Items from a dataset
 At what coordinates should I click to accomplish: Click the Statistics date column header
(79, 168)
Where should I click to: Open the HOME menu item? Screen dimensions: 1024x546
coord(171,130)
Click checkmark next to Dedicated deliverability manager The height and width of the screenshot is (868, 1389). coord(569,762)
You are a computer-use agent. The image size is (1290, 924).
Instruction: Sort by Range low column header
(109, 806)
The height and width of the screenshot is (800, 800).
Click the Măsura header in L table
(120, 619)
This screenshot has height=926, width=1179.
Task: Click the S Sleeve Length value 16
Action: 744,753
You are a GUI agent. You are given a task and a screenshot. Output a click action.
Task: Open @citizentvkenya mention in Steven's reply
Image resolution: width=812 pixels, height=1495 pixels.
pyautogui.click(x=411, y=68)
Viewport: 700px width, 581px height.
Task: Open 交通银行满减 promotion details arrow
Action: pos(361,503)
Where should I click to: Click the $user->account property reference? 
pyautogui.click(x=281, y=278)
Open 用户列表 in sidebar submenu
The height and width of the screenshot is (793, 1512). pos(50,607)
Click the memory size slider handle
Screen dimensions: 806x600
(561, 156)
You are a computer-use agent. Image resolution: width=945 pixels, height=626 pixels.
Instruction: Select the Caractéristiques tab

__Work request__: Please restate only the opening stretch of the records above: every line from the first through the one containing "The height and width of the screenshot is (800, 800).", exactly as written.

__Response area__:
 At what coordinates should I click to accomplish: Click the Statistics date column header
(79, 168)
Where should I click to: Open the HOME menu item? Screen dimensions: 1024x546
coord(171,130)
Click checkmark next to Dedicated deliverability manager The height and width of the screenshot is (868, 1389). coord(569,762)
You are a computer-use agent. The image size is (1290, 924).
Instruction: Sort by Range low column header
(109, 806)
The height and width of the screenshot is (800, 800).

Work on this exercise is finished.